--- Extracted text ---

Part 4: Legislation and the Uncrc Requirements

85.Part 4 deals with legislation’s compatibility with the UNCRC requirements, as defined by section 1. In particular, the Part:

  • makes provision about the making of statements, in relation to primary and secondary legislation, about compatibility with the UNCRC requirements;

  • provides that certain words (whenever enacted) in legislation made by, or by virtue of power conferred by, the Scottish Parliament are to be interpreted in a way that is consistent with the UNCRC requirements where possible;

  • allows a court which finds that such words cannot be interpreted consistently with the UNCRC requirements to either (depending on when the incompatible words were enacted) strike the words down or declare them to be incompatible with the UNCRC requirements.

---

* _What you will do_:
[1] Quote the passage on legislation and the UNCRC requirements between "85.Part 4 deals" and "the UNCRC requirements.", inclusive.
[2] Write the next part of the passage on legislation and the UNCRC requirements, picking up after its final sentence.
The material that comes after the passage on UNCRC compatibility is unrelated to it.

--- Data ---

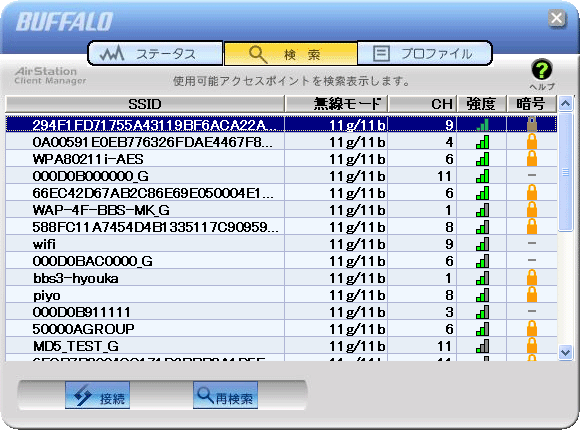Viewport: 580px width, 430px height.
Task: Click the padlock icon in the piyo row
Action: pos(532,295)
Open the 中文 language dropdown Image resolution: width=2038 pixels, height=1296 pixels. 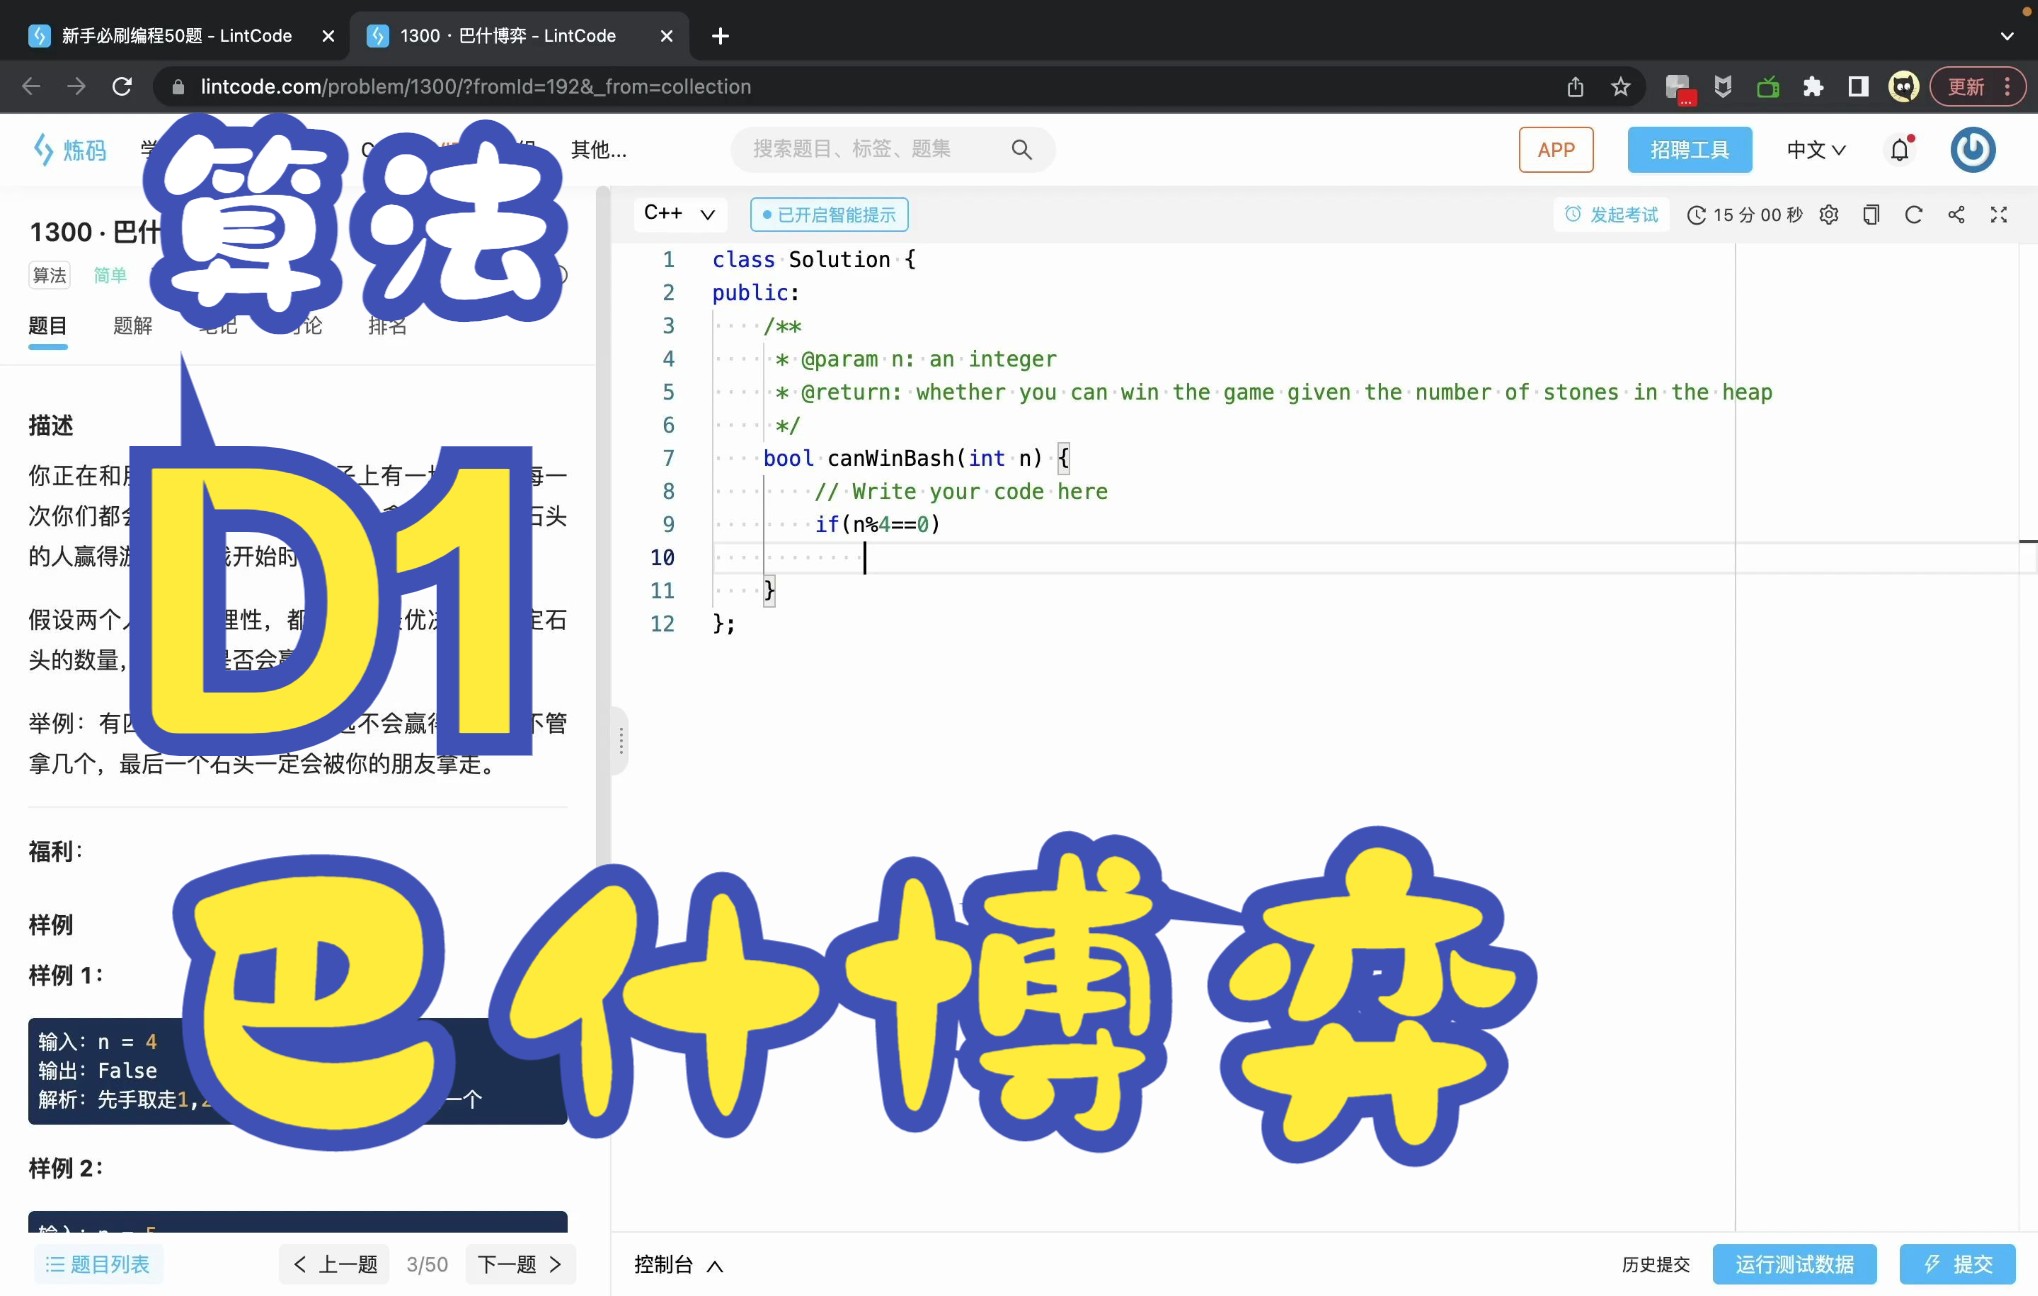pos(1815,150)
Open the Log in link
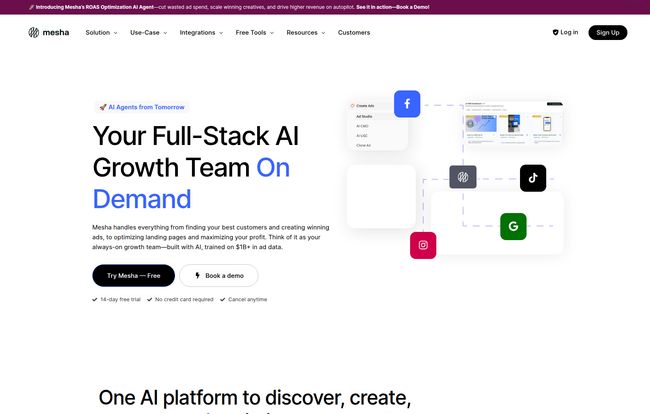The width and height of the screenshot is (650, 414). 569,32

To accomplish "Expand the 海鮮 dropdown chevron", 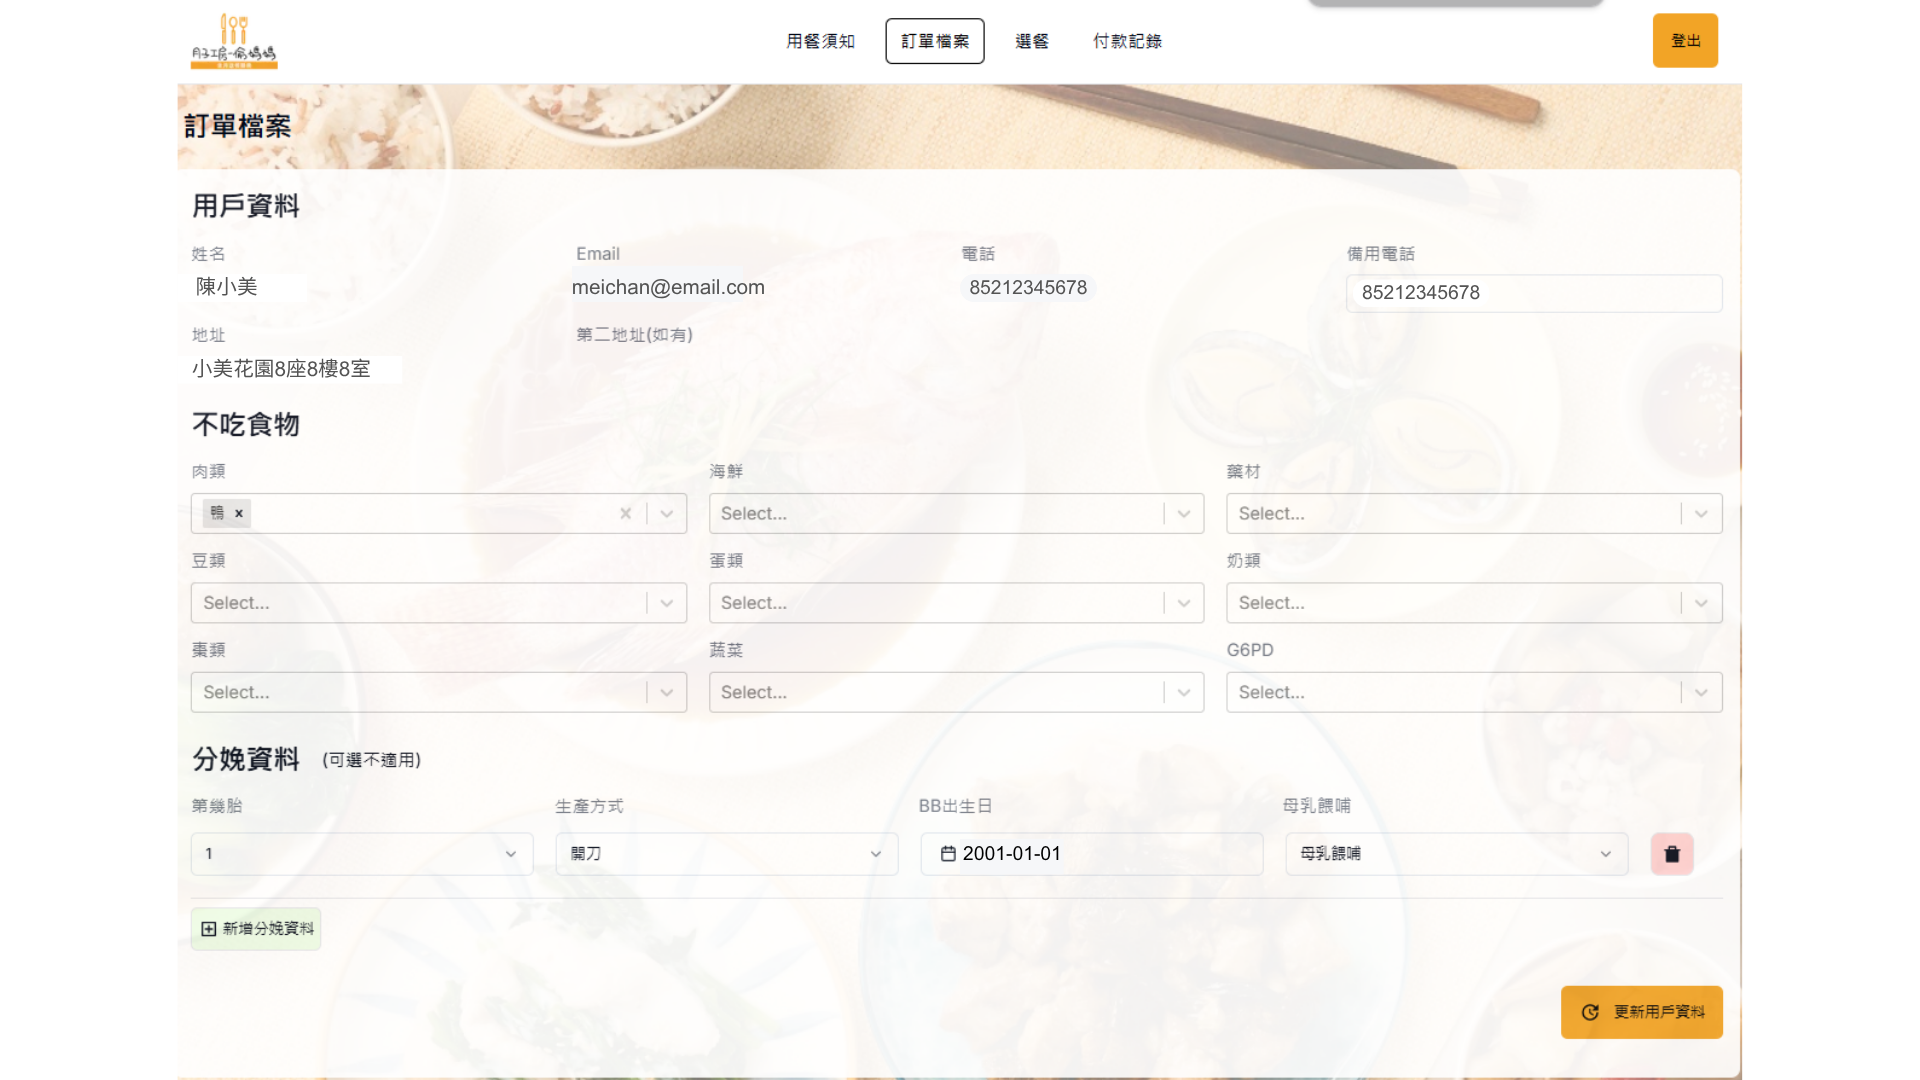I will pos(1184,513).
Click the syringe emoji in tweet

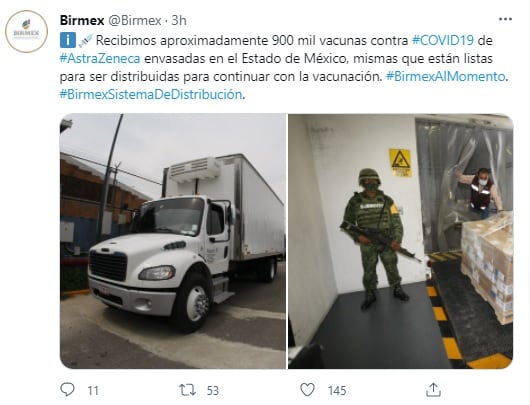point(85,41)
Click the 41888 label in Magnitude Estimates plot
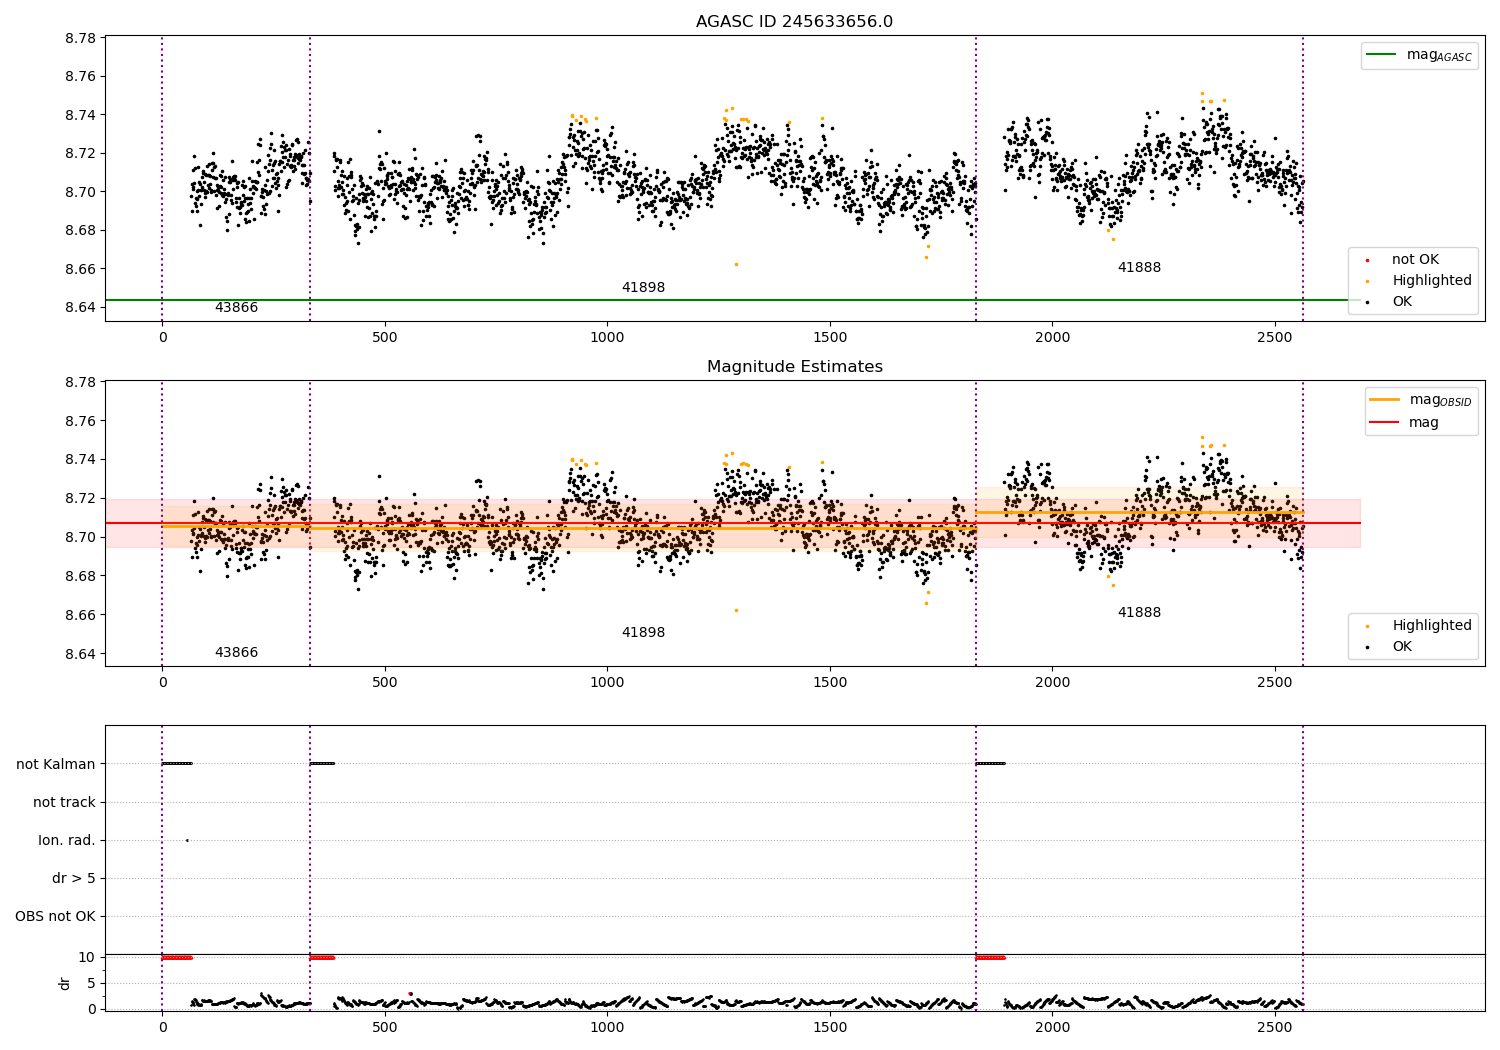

---

* _Per-task answers_:
[1]
85.Part 4 deals with legislation’s compatibility with the UNCRC requirements, as defined by section 1. In particular, the Part:

  • makes provision about the making of statements, in relation to primary and secondary legislation, about compatibility with the UNCRC requirements;

  • provides that certain words (whenever enacted) in legislation made by, or by virtue of power conferred by, the Scottish Parliament are to be interpreted in a way that is consistent with the UNCRC requirements where possible;

  • allows a court which finds that such words cannot be interpreted consistently with the UNCRC requirements to either (depending on when the incompatible words were enacted) strike the words down or declare them to be incompatible with the UNCRC requirements.

[2]
Section 23: Statements of compatibility in relation to legislation

86.Subsection (1) of section 23 requires all Public Bills introduced to the Scottish Parliament to be accompanied by a statement from the member introducing the Bill about the extent to which it is compatible with the UNCRC requirements. “Public Bill” is defined by Rule 9.1 of the Scottish Parliament’s Standing Orders.

87.Subsection (2) creates an equivalent rule for a statement where the Scottish Ministers make a Scottish statutory instrument other than one bringing primary legislation into force. The phrase “Scottish statutory instrument” is defined by section 27 of the Interpretation and Legislative Reform (Scotland) Act 2010.

Section 24: Interpretation of legislation

88.Section 24(1) requires that words in certain types of legislation must, if possible, be given an interpretation that is compatible with the UNCRC requirements. This interpretative obligation is analogous to the obligation created by section 3 of the Human Rights Act 1998, the effect of which has been the subject of judicial consideration in a number of cases (see for example Ghaidan v Godin-Mendoza [2004] UKHL 30).

89.The interpretative obligation under subsection (1) applies to the following:

  • words in Acts of the Scottish Parliament to which section 29 applies, and

  • words in subordinate legislation to which section 30 applies.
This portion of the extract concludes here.